Another one of the things I was keen on was that you gave full access to the panel. I think that spoke wisely of your initiatives also.

We talked about where we are on a scale of getting from number one to ten. In this case I guess it's to five. Somewhere in there you've agreed with the panel where you see—sort of where number three is—safety as a risk management tool. At number four, basically you see it as an opportunity, and you leverage that with your economic benefit that you can get from your companies. A trigger goes at some point in time where if you do it right, it actually isn't a cost, it is an opportunity to be good for your business and good for the community, and then at the end, it's fully integrated.

You've been going for about 10 or more years, you mentioned, and I look at your chart here of what your safety employees say. I'm wondering, over that 10 years—you have a little way to go, you're at three or four—how do you plan on getting to that next stage and what sorts of goals do you have to get there?

12:55 p.m.

Senior Vice-President, Operations, Canadian Pacific Railway

Brock Winter

It's a very good question.

We challenged ourselves. You get to a plateau, and how do you get to the next level of sustained improvement? I have to tell you that we've been investigating a lot around the philosophy of just culture. Again, the just culture approach isn't one of discipline; it's really working with all employees to understand why human errors occur. I'm not going to suggest to you for a moment that the field of human factors and understanding what a human is thinking at the time of a human factor accident isn't extremely complex, but I do think that we at CP need to move to that level of understanding before we can get to the next level of safety culture.

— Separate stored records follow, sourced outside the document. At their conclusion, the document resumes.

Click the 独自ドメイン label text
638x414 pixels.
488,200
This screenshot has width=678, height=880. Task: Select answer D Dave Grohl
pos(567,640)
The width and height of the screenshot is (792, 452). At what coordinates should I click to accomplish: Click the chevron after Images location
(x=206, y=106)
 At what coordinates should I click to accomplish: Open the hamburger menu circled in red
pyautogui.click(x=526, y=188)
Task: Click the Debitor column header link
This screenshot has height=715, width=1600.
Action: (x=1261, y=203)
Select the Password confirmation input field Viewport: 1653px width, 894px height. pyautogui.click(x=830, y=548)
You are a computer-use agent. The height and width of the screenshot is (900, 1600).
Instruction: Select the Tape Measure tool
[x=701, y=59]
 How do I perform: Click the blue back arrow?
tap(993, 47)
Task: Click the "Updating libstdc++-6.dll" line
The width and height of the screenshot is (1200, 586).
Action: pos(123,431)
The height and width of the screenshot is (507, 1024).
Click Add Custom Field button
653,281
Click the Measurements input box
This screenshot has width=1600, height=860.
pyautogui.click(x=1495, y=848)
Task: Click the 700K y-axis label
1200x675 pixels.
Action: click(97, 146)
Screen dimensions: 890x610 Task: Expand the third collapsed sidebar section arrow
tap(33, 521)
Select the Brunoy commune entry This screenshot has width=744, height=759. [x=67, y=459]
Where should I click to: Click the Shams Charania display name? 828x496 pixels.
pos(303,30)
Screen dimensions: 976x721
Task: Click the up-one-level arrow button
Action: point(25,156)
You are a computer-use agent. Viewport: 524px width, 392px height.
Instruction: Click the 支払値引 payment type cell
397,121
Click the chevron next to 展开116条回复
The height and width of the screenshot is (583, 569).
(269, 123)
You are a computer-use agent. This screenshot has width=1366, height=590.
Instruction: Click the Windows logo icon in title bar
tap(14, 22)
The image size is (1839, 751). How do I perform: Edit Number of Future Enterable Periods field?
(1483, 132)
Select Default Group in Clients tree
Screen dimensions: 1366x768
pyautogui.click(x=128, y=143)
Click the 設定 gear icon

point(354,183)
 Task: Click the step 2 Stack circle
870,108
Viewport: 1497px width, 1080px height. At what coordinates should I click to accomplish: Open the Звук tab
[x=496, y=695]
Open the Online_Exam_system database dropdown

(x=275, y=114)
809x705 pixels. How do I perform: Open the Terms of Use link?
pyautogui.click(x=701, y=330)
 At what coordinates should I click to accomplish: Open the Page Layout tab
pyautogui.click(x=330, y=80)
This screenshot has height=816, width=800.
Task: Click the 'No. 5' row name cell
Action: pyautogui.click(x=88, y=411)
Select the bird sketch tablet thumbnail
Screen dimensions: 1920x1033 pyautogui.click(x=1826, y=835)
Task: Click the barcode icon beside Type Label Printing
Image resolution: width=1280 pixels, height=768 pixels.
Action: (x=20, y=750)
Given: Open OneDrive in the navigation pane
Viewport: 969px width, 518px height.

So again it does come back to this—and don't misunderstand what I'm saying, it's going to be a very difficult journey here—to getting employees to come forward without the fear of some type of penalty. We're moving down that path. We're looking at very different approaches to make that happen, one being the close call that I referred to earlier. But clearly, from our manager's perspective, in his or her tool kit they have had the discipline capability in our world. It's based on the Brown military system of managing people. That's where the system came from. So frankly, to educate all of our employees, including our managers, over time.... Where it's warranted, we're moving away from the natural inclination to go to discipline and trying to get our managers and our employees and our workplace health and safety committees to really get to the bottom of the whys.

12:55 p.m.

Conservative

Bev Shipley Conservative Lambton—Kent—Middlesex, ON

How many employees do you have?

12:55 p.m.

Senior Vice-President, Operations, Canadian Pacific Railway

Brock Winter

We have approximately 15,000.

12:55 p.m.

Conservative

Bev Shipley Conservative Lambton—Kent—Middlesex, ON

When you're moving onto the safety management system, you're moving ahead. You indicated earlier that before it got tagged with that name you were into the process.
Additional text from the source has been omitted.